AIH - investigations
- Bloods – LFTs (AST, ALT, serum bilirubin and alkaline phosphatase are raised in most patients), hypergammaglobulinaemia (especially IgG), positive auto-antibodies (e.g. ANA, SMA or anti-soluble liver antigen). There will also be low RBCs, WBCs and platelets in hypersplenism.
- Liver biopsy – mononuclear infiltrate of portal areas with necrosis, fibrosis and cirrhosis.
- MRCP – can help to exclude PSC if alkaline phosphatase is disproportionally raised.
AIH - management
- Immunosuppression – 30mg Prednisolone PO for 1 months and decrease by 5mg a month to maintenance dose of 5-10mg OD. Corticosteroids can sometimes be stopped after 2 years but 50-86% will have a reoccurrence. 50-100mg Azathioprine PO can be used as steroid sparing agent. Remission is achievable in 80% of patients within 3 years – 20 year survival rates >80%.
- Liver transplantation – indicated for decompensated cirrhosis or if there’s failure to respond to medical therapy however reoccurrence may occur.
AIH - prognosis
Appears not to matter whether symptomatic or asymptomatic at presentation – 10 year survival is 80%. The presence of cirrhosis at presentation reduces 10 years survival to 62%.
Liver tumours - types of tumours
They are commonly metastatic tumours (90%) usually from breast, bronchus or gastrointestinal tract.
Primary hepatic tumours are much less common (10%) and may be benign or malignant:
- Benign – cysts, haemangioma, adenoma, focal nodular hyperplasia, fibroma or leiomyoma.
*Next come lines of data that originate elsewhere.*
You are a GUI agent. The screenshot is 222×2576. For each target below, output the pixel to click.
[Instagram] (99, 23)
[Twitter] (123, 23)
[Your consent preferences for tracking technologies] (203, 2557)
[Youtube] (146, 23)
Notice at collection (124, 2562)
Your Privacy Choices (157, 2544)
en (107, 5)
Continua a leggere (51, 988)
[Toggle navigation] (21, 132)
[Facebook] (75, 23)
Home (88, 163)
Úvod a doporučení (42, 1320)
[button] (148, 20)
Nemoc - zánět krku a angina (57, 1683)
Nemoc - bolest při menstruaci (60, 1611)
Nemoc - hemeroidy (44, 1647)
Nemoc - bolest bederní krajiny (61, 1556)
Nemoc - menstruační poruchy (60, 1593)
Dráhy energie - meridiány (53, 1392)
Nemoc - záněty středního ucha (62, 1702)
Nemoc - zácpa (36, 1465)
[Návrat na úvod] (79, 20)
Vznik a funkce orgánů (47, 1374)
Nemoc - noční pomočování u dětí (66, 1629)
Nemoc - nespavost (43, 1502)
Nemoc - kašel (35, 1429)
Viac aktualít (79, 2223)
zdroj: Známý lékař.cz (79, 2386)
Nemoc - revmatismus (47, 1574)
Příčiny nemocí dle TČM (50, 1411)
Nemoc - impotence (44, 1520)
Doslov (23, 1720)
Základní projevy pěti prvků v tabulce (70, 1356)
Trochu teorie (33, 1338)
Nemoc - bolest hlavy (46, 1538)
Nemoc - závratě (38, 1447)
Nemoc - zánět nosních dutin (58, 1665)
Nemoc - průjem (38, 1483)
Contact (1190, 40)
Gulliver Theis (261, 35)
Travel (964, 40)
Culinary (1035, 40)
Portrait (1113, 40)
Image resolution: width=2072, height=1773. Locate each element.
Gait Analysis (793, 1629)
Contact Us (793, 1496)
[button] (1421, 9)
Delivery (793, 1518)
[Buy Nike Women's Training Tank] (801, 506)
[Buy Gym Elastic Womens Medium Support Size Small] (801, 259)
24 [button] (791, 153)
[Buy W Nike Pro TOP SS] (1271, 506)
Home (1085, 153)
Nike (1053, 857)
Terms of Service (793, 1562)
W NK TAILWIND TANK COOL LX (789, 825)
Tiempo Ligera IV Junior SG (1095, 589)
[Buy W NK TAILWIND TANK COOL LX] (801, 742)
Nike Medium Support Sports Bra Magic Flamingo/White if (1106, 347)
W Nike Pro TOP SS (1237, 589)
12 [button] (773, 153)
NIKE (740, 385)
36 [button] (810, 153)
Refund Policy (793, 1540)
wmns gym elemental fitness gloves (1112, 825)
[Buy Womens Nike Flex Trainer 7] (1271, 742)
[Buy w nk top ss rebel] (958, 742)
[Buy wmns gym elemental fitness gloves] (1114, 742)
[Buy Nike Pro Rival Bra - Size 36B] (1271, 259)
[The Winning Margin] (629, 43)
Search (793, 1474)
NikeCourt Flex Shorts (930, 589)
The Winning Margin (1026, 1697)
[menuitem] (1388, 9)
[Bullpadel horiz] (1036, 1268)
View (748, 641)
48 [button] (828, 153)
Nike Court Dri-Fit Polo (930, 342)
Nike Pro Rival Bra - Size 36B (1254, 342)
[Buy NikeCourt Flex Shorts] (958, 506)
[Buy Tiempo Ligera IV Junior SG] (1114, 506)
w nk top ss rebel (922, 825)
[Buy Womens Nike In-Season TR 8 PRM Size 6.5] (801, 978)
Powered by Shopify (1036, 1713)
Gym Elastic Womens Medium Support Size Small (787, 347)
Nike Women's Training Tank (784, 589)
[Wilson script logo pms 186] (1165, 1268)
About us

- Malignant – HCC, cholangiocarcinoma, angio or fibro or leiomyo – sarcoma or hepatoblastoma.
Liver tumours - symptoms and signs
- Symptoms – fever, malaise, anorexia, weight loss, right upper quadrant pain (due to stretching of liver capsule) but jaundice is late (except in cholangiocarcinoma). Benign tumours are often asymptomatic.
- Signs – hepatomegaly (smooth or hard and irregular in metastases, cirrhosis and HCC), signs of chronic liver disease, evidence of decompensation (e.g. jaundice and ascites) or a bruit over the liver (HCC).